Treatment of Vitamin D Deficiency in a Patient with CKD and GFR of 24
A vitamin D level of 15 ng/mL in a patient with a GFR of 24 mL/min/1.73m² requires treatment with ergocalciferol (vitamin D2) 50,000 IU weekly for 12 weeks, followed by monthly maintenance therapy. 1
Assessment of Vitamin D Status in CKD
The patient's vitamin D level of 15 ng/mL indicates deficiency, which is particularly concerning in the context of advanced chronic kidney disease (CKD stage 4 with GFR 24 mL/min/1.73m²).

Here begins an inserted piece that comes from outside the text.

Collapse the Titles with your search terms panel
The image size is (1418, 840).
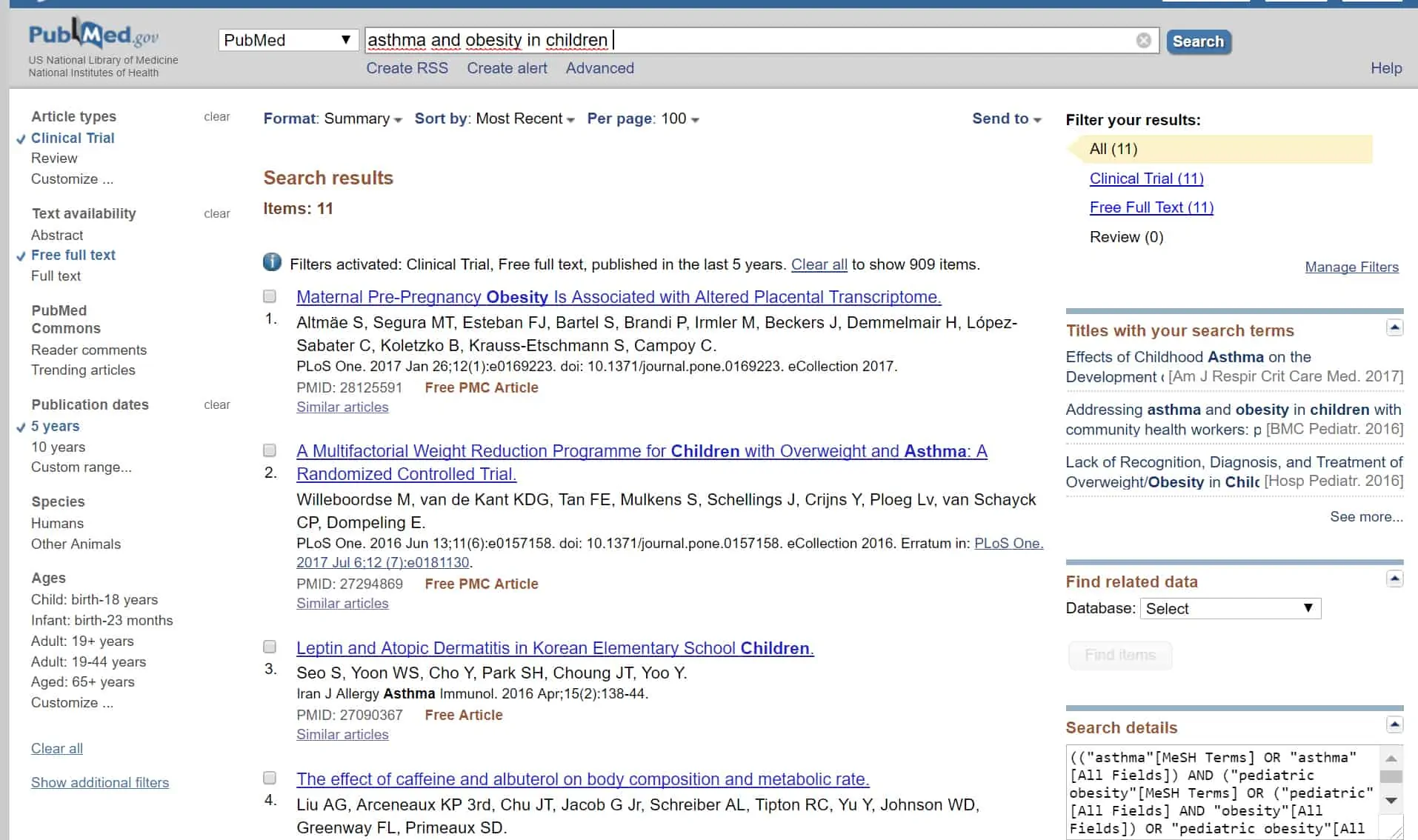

This level is below the recommended threshold of 30 ng/mL and requires intervention for several reasons:
- Vitamin D levels below 15 ng/mL are associated with greater severity of secondary hyperparathyroidism in CKD patients 1
- CKD patients have higher prevalence of vitamin D deficiency due to:
- Reduced sun exposure
- Lower intake of vitamin D-rich foods
- Reduced endogenous synthesis
- Increased urinary losses of vitamin D-binding protein in proteinuric states 1
Treatment Protocol
Initial Treatment Phase
- Prescribe ergocalciferol (vitamin D2) 50,000 IU orally once weekly for 12 weeks 1
- This aggressive replacement is appropriate for documented deficiency (level <15 ng/mL) in CKD
Maintenance Phase
- After the 12-week loading period, continue with ergocalciferol 50,000 IU monthly 1
- This maintenance dose helps sustain adequate vitamin D levels in the context of impaired kidney function
Monitoring
- Check serum calcium and phosphorus monthly for the first 3 months of therapy, then every 3 months thereafter 1
- Measure 25(OH)D levels after at least 3 months of supplementation 2
- Monitor PTH levels every 3 months during treatment 1
Rationale for Treatment
Prevention of Secondary Hyperparathyroidism: 25(OH)D levels below 15 ng/mL are associated with more severe secondary hyperparathyroidism, even in advanced CKD 1
Bone Health Protection: Vitamin D supplementation may help reduce fracture risk and improve bone mineral density in CKD patients 2
Potential Renoprotection: Some evidence suggests vitamin D supplementation may help preserve remaining kidney function. A study showed that cholecalciferol supplementation in vitamin D-deficient CKD patients taking ACE inhibitors/ARBs helped prevent decline in GFR 3
Altered Vitamin D Metabolism in CKD: Patients with GFR <30 mL/min have impaired conversion of 25(OH)D to active 1,25(OH)₂D, making vitamin D deficiency particularly problematic 4, 5
Important Considerations
Choice of Vitamin D Form: Ergocalciferol (vitamin D2) is preferred over cholecalciferol (vitamin D3) in CKD patients based on available evidence and commercial preparations 1
Avoid Active Vitamin D for Nutritional Deficiency: Calcitriol or other 1-hydroxylated vitamin D sterols should not be used to treat nutritional vitamin D deficiency 1
Safety Monitoring: Treatment should only be initiated if serum calcium is <9.5 mg/dL and phosphorus <4.6 mg/dL 1
Additive Effects: Vitamin D deficiency and reduced GFR have additive effects on increasing PTH levels, making correction of vitamin D status particularly important in CKD 6
Caution
Do not delay treatment of vitamin D deficiency in this patient. The K/DOQI guidelines specifically note that 25(OH)D levels below 15 ng/mL pose a major risk factor for severe secondary hyperparathyroidism in CKD patients 1. While some guidelines suggest not routinely prescribing vitamin D supplements in the absence of documented deficiency 1, this patient has documented deficiency that warrants treatment.